Anyway. Today's post is in two parts, one more deep and thoughtful than the other. Let's do that one first.
(because Ethan, one of my most frequent commenters, has tried to teach me the awesomeness of Roman Numerals so be impressed or something.)
Forgiveness is never deserved.
To forgive is to do something that sometimes seems beyond the scope of human ability.
It goes beyond what some people think humanity is about. It goes beyond selfishness and self-preservation. It demonstrates an amazing strength of character.
Someone who receives forgiveness has experienced something so special that it cannot be put into words.
When someone has been forgiven, the gratefulness and relief that floods through them is an almost magical feeling.
It can change your life.
I think that some of the people God put in this world show us the wonder of His gifts by helping us experience them in a way that's so close and direct that we can't miss it the way we do sometimes when it's coming straight from Him.
I'm unbelievably lucky to have people like that in my life.
I'm going dancing tonight.
How weird. It's weird just to say that!
First point: I can't dance. I have to address that first because you might remember me telling you that so many times before and your first thought when you read it was probably "but Deidra, you can't dance!"
Well, I'll pretend it was. Humor me.
I've been told that not being able to dance isn't a problem.
Point two: I've never been in this situation before. Going to a club? A bar? Whatever you want to call it, although I'd guess the word here would be either "bar" or "wreck" because it's not exactly a classy joint in the high class part of town.
I've never been in a place like that. Drove by them, sure. But what's it like in one of those club/bar/wrecks?
My friend Michaela, who's going to be my guardian on this adventure, says they have a concrete floor and a ton of drunk people and maybe a band.
We'll see how this goes.
I've had Michaela assure me that she's not going to drink and she'll keep an eye on me and no one will bother me too much and we can laugh off any drunk people who get a little silly or whatever. So I agreed to go.
Because I'm not sure if it will be fun or not, this little "girl's night" thing, but it definitely might be.
And to be honest, I want the experience. Blame it on the writer in me, but I want to know what it's like.

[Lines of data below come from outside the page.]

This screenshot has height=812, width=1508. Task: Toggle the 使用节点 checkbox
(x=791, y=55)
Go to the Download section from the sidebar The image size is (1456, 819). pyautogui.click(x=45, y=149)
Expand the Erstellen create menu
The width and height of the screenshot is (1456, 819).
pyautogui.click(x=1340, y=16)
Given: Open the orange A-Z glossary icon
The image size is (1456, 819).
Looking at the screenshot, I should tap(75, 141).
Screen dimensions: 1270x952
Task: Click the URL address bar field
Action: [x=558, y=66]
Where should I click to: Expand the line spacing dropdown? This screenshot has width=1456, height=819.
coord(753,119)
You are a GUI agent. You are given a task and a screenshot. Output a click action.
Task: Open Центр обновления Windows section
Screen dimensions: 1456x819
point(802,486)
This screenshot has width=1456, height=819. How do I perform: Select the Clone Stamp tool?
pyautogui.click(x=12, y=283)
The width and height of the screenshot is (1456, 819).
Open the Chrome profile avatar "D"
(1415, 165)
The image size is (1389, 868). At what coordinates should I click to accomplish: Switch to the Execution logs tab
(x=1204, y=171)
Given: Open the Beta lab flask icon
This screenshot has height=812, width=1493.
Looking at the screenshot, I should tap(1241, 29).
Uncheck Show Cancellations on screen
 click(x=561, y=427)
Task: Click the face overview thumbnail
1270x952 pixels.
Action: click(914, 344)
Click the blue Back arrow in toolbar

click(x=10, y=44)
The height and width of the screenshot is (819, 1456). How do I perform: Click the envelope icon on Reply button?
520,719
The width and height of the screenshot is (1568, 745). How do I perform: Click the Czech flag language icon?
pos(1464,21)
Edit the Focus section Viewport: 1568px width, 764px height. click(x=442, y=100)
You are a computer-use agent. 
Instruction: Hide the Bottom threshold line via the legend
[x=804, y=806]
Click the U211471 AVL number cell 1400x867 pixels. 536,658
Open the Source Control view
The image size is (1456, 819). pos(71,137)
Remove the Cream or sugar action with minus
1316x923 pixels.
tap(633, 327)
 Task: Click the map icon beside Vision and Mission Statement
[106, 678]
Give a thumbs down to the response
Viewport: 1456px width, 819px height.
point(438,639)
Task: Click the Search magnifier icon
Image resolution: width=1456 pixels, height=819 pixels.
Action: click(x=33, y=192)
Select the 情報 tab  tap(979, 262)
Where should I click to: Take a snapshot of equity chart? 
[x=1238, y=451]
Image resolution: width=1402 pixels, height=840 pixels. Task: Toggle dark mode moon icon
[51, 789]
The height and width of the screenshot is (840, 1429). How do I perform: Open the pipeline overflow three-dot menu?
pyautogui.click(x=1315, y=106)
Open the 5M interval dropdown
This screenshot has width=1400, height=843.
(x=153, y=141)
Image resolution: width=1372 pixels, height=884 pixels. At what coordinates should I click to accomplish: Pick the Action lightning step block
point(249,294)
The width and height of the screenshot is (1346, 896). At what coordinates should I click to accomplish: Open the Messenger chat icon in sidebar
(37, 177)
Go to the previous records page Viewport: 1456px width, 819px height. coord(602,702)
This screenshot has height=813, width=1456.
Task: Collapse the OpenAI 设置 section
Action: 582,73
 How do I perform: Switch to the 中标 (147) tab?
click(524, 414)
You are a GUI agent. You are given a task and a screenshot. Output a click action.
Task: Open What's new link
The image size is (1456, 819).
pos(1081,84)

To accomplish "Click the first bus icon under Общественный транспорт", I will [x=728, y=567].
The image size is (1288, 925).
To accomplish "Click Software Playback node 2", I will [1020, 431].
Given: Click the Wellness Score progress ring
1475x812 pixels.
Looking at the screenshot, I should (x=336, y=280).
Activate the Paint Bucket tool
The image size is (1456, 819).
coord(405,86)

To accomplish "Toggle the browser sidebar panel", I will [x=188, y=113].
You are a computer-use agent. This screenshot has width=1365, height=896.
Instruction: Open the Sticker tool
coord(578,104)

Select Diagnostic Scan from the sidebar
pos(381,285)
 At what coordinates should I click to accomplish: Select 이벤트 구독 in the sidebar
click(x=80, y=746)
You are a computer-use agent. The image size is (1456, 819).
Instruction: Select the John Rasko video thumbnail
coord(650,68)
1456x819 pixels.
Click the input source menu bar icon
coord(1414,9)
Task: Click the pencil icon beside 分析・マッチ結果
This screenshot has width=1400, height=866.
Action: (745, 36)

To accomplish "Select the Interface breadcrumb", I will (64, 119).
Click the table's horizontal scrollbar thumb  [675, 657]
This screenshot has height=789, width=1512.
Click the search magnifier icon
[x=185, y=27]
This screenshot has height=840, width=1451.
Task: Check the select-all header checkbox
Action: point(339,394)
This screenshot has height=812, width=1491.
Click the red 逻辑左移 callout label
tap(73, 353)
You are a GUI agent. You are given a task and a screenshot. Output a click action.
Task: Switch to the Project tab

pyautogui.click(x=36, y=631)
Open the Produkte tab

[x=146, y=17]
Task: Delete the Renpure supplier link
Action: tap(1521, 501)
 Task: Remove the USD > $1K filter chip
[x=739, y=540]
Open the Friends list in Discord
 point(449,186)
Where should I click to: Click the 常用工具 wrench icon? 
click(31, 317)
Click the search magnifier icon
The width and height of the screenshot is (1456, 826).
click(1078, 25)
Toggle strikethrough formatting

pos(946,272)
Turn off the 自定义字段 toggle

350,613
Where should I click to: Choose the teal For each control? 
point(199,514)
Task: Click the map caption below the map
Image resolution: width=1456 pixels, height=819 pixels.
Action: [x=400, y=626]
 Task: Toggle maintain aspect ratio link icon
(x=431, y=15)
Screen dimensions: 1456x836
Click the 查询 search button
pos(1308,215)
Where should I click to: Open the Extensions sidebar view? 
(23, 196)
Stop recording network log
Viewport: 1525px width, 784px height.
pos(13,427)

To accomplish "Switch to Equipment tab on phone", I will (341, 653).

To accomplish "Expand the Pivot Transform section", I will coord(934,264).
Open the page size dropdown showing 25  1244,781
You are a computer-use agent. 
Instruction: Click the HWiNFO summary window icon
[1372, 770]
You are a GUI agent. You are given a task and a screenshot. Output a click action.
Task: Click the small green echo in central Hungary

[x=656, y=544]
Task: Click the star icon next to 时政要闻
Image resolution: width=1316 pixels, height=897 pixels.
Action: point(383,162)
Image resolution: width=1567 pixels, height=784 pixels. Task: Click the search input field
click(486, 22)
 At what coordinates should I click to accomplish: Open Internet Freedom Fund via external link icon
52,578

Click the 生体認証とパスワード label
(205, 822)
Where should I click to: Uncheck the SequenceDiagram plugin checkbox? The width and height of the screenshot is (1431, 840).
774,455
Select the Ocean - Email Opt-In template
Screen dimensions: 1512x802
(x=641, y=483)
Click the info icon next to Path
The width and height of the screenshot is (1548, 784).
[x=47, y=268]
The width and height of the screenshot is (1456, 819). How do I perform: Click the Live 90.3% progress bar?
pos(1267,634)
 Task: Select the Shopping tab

A follow-up post will be absolutely necessary.
This little blogger's growing up!
P.S. I'm not going to drink or anything! I'm not that type of person, which is why it didn't occur to me to even clarify that until just now because anyone who knows me IRL doesn't have to be told. But yeah. I will be absolutely safe and on my utmost behavior!
Wish me luck!
(By the way, I've been told there aren't going to be any strobe lights. It was almost a deal breaker, but I suppose I'll suck it up and go without. Or bring my own.)